[mlpack-svn] r14923 - mlpack/trunk/src/mlpack/methods/kmeans
fastlab-svn at coffeetalk-1.cc.gatech.edu
fastlab-svn at coffeetalk-1.cc.gatech.edu
Thu Apr 18 19:38:18 EDT 2013
Author: rcurtin
Date: 2013-04-18 19:38:17 -0400 (Thu, 18 Apr 2013)
New Revision: 14923
Modified:
mlpack/trunk/src/mlpack/methods/kmeans/kmeans_main.cpp
Log:
Remove Pelleg-Moore support (as per #251). Allow the user to specify a file to
save centroids to, and also allow the user to ask for Bradley-Fayyad
initialization, and give options for the parameters to that initialization.
Modified: mlpack/trunk/src/mlpack/methods/kmeans/kmeans_main.cpp
===================================================================
--- mlpack/trunk/src/mlpack/methods/kmeans/kmeans_main.cpp 2013-04-18 23:37:33 UTC (rev 14922)
+++ mlpack/trunk/src/mlpack/methods/kmeans/kmeans_main.cpp 2013-04-18 23:38:17 UTC (rev 14923)
@@ -8,6 +8,7 @@
#include "kmeans.hpp"
#include "allow_empty_clusters.hpp"
+#include "refined_start.hpp"
using namespace mlpack;
using namespace mlpack::kmeans;
@@ -19,16 +20,35 @@
"a column of labels in the file containing the input dataset or in a "
"separate file.

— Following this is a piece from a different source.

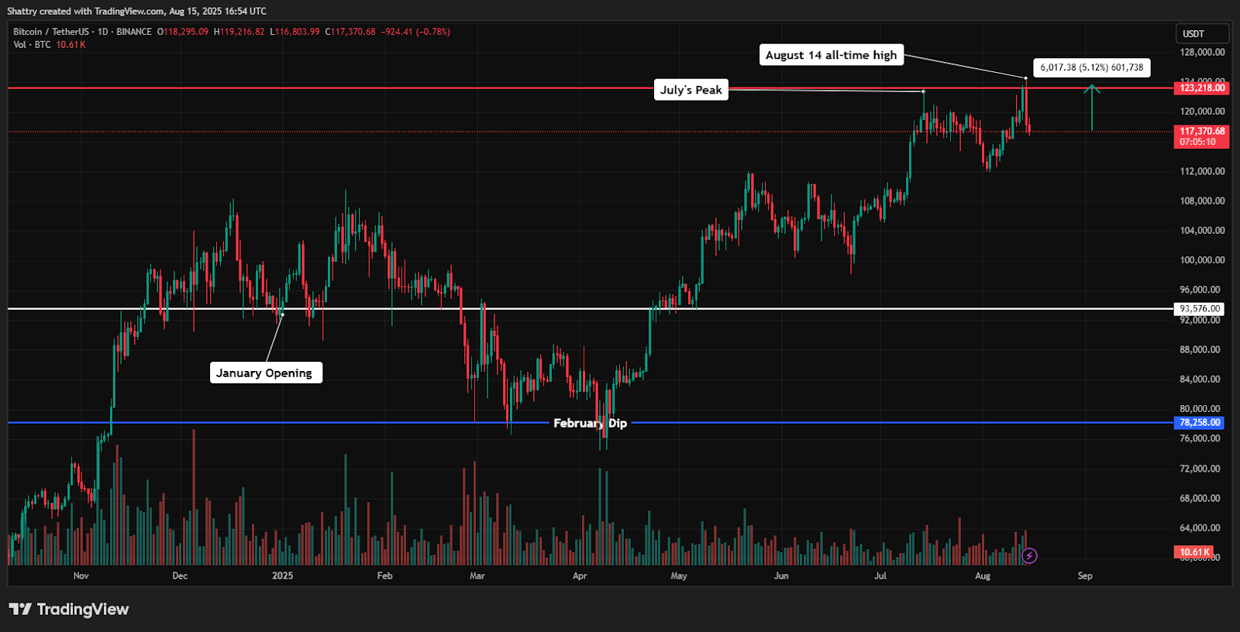Click the purple lightning bolt event icon

[1029, 555]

Empty clusters are not allowed by default; when a cluster "
"becomes empty, the point furthest from the centroid of the cluster with "
- "maximum variance is taken to fill that cluster.");
+ "maximum variance is taken to fill that cluster."
+ "\n\n"
+ "Optionally, the Bradley and Fayyad approach (\"Refining initial points for"
+ " k-means clustering\", 1998) can be used to select initial points by "
+ "specifying the --refined_start (-r) option. This approach works by taking"
+ " random samples of the dataset; to specify the number of samples, the "
+ "--samples parameter is used, and to specify the percentage of the dataset "
+ "to be used in each sample, the --percentage parameter is used (it should "
+ "be a value between 0.0 and 1.0)."
+ "\n\n"
+ "If you want to specify your own initial cluster assignments or initial "
+ "cluster centroids, this functionality is available in the C++ interface. "
+ "Alternately, file a bug (well, a feature request) on the mlpack bug "
+ "tracker.");
+// Required options.
PARAM_STRING_REQ("inputFile", "Input dataset to perform clustering on.", "i");
PARAM_INT_REQ("clusters", "Number of clusters to find.", "c");
+// Output options.
PARAM_FLAG("in_place", "If specified, a column of the learned cluster "
"assignments will be added to the input dataset file. In this case, "
"--outputFile is not necessary.", "p");
-PARAM_STRING("outputFile", "File to write output labels or labeled data to.",
+PARAM_STRING("output_file", "File to write output labels or labeled data to.",
"o", "output.csv");
+PARAM_STRING("centroid_file", "If specified, the centroids of each cluster will"
+ " be written to the given file.", "c", "");
+
+// k-means configuration options.
PARAM_FLAG("allow_empty_clusters", "Allow empty clusters to be created.", "e");
PARAM_FLAG("labels_only", "Only output labels into output file.", "l");
PARAM_DOUBLE("overclustering", "Finds (overclustering * clusters) clusters, "
@@ -37,8 +57,20 @@
PARAM_INT("max_iterations", "Maximum number of iterations before K-Means "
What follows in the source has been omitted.